There are many different kinds of financial institutions in the United States and across the globe. Most of us just deal with our local bank, and that’s about it. So the result is that while we may have heard about different kinds of financial institutions, we really don’t know that much about them. After all, we’re so busy dealing with our own lives, there’s no need to spend precious time and energy on things that have no bearing on us. Still, there might be hidden opportunities out there, and one of those may be a mutual savings bank.
Mutual savings banks are chartered or incorporated by state and federal governments to serve as safe places for people to put their money and watch their savings grow. They grow because the mutual savings bank invests the money into loans, stocks, bonds, mortgages, and other kinds of securities. The working philosophy of all mutual savings banks is to make the wisest and most prudent investments possible. In fact, they were initially created in the early 1800s as a way for rich philanthropists to “teach” the poor and working classes how to save their money and invest it cautiously, and thereby achieve some financial security.
One important distinction between commercial banks and mutual savings banks is that mutual savings banks do not have stockholders. All net profits from the bank go to the depositors, in direct relation to the amount of actual transactions a customer performs.
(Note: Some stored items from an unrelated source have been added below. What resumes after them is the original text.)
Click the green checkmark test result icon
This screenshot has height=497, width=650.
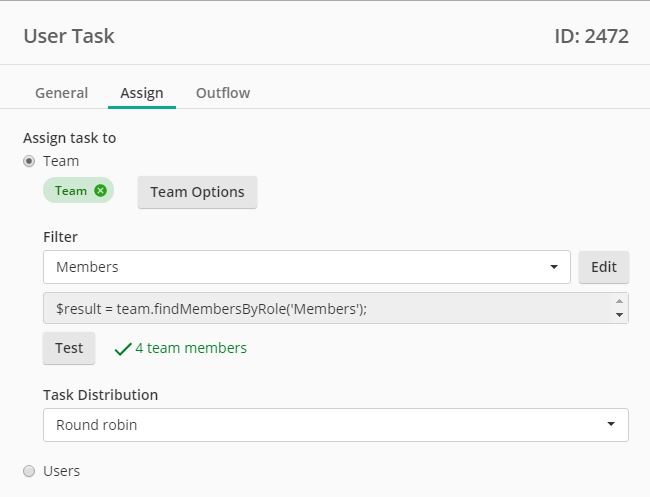tap(123, 349)
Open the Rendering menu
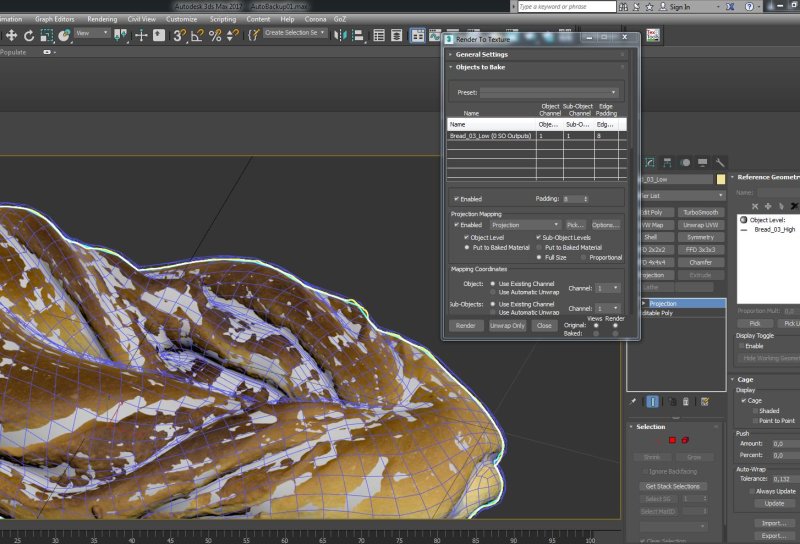The height and width of the screenshot is (544, 800). 102,19
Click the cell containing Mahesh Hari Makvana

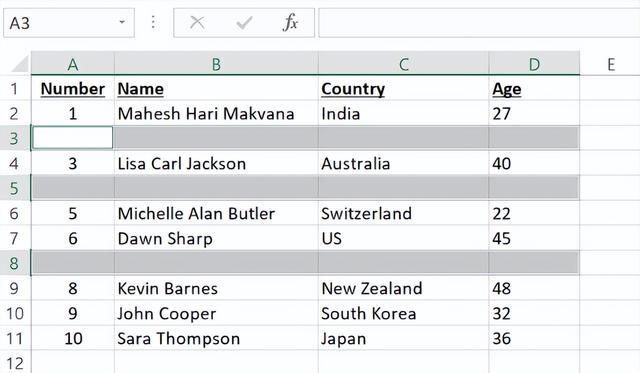(x=216, y=113)
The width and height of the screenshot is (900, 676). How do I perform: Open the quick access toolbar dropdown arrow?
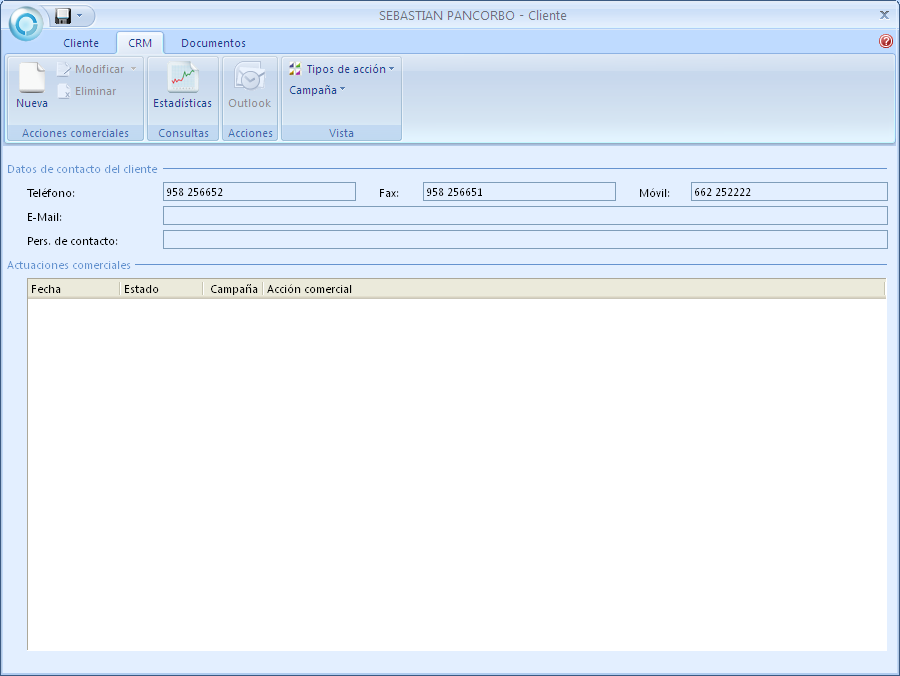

Historically, most mutual savings banks are located in the Northeastern states.
If you would like to find out more about mutual savings banks, stop by one if there’s one in your area. If not, consult with your bank representative or trusted financial advisor and find out how a mutual savings bank might be the right place for you to put your money. Given the uncertain economic times, it’s worth remembering that the prudent behavior of mutual savings banks allowed them to survive the Great Depression.